Robert Southwell knew his New Testament and he knew madness. Below, he has Mary Magdalen herself refer to it in the second line: “my ravinge fittes.”
He also had a deep understanding of suffering and inner torment.
MARY MAGDALEN’S BLUSHE
I
The signes of shame that stayne my blushinge face,
Rise from the feelinge of my ravinge fittes,
Whose joy annoy, whose guerdon is disgrace,
Whose solace flyes, whose sorowe never flittes:
Bad seede I sow’d, worse fruite is now my gayne,
Soone-dying mirth begatt long-living payne.
II
Nowe pleasure ebbs, revenge beginns to flowe;
One day doth wrecke the wrath that many wrought;
Remorse doth teach my guilty thoughtes to knowe
Howe cheape I sould that Christ so dearely bought:
Faultes long enfelt doth conscience now bewraye,
Which cares must cure and teares must washe awaye.
III
All ghostly dints that Grace at me did dart,
Like stobbourne rock I forcèd to recoyle;
To other flightes an ayme I made my hart
Whose woundes, then welcome, now have wrought my foyle.
Woe worth the bowe, woe worth the Archer’s might,
That draue such arrows to the marke so right!
IV
To pull them out, to leave them in is deathe,
One to this world, one to the world to come;
Woundes may I weare, and draw a doubtfull breath,
But then my woundes will worke a dreadfull dome;
And for a world whose pleasures passe awaye,
I loost a world, whose joyes are paste decaye.
V
O sence! O soule! O hap! O hopèd blisse!
Yow woe, yow weane; yow draw, yow drive me backe;
Yow crosse encountring, like their combate is,
That never end but with some deadly wracke;
When sence doth wynne, the soule doth loose the feilde,
And present happ makes future hopes to yelde.
VI
O heaven, lament! sence robbeth thee of sayntes,
Lament, O soules! sence spoyleth yow of grace;
Yet sence doth scare deserve these hard complayntes,
Love is the theefe, sence but the entringe place;
Yett graunt I must, sence is not free from synne,
For theefe he is that theefe admitteth in.

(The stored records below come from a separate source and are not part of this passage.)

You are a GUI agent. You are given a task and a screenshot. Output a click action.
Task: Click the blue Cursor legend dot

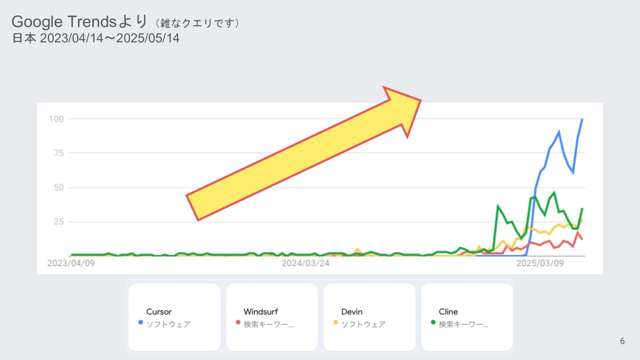(141, 322)
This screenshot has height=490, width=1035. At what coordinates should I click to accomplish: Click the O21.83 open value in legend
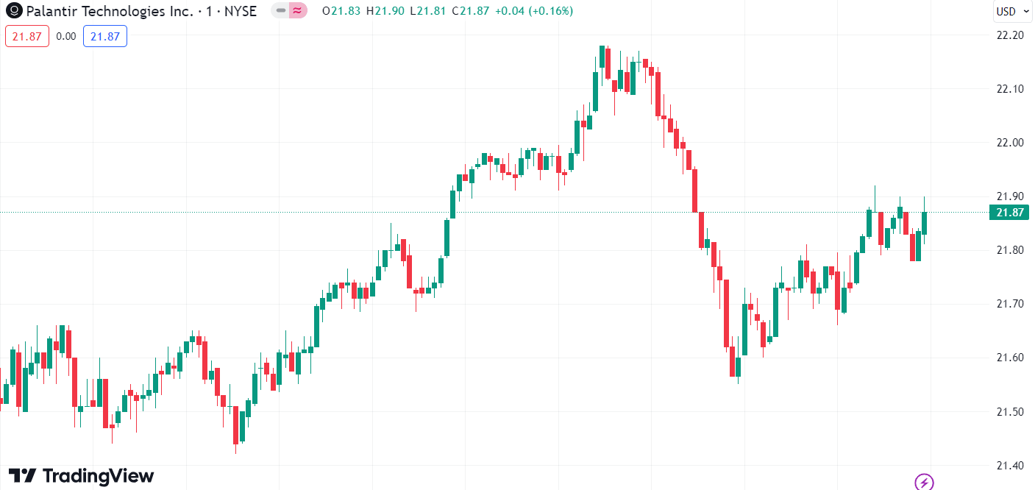tap(343, 11)
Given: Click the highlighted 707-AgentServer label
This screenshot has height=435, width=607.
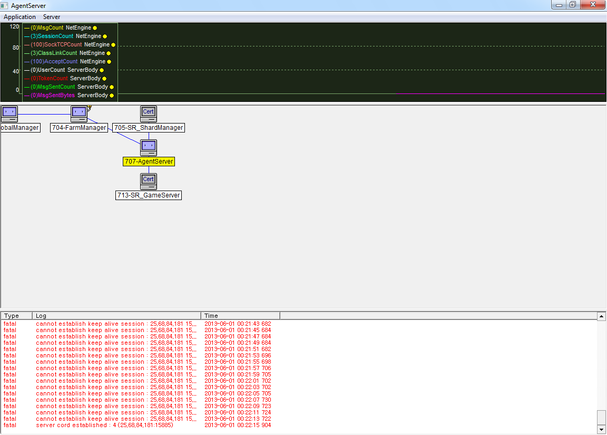Looking at the screenshot, I should (149, 162).
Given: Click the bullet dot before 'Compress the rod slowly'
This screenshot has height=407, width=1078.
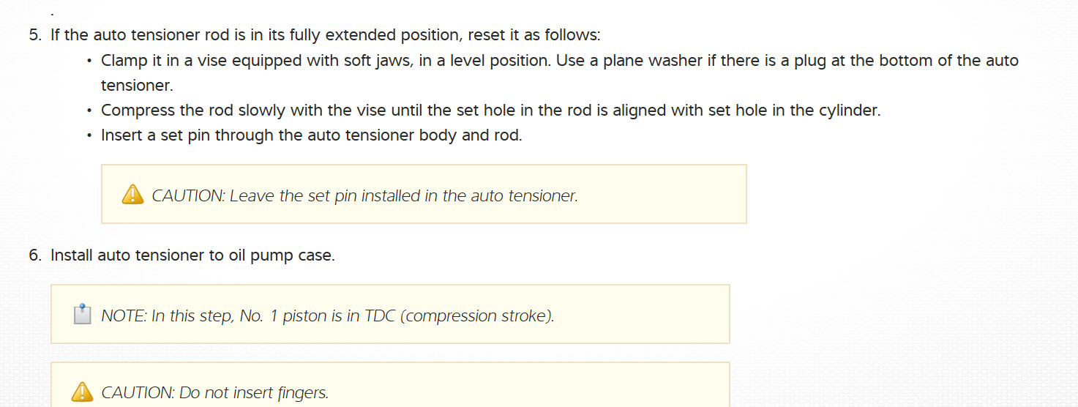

St. Robert Southwell, Holy Martyr
Well, this is odd. Somehow this article just showed up today in my feed. I thought "yay", more middle english poetry, and started working on a translation, then noticed the date, and decided to continue anyway.
So a couple of questions:
In stanza V, the first line, what does "had" mean?
And in stanza VI, "love" feels like the wrong word. "Caritas" is Christian love, and the whole poem is about sensual sin, so I'm thinking this is better translated as the vice lust?
All the arrow and combat imagery is quite apt with what I've been reading in the Aeneid and now the Illiad. My first thought was that the Archer was Phoebus Apollo, since that is how he normally rendered in my translation of the Illiad. But here, it's probably a reference to Eros/Cupid? Anyway, I'm just leaving it as Archer.
So far, I'm not changing many words, other than to spell the words in modern English.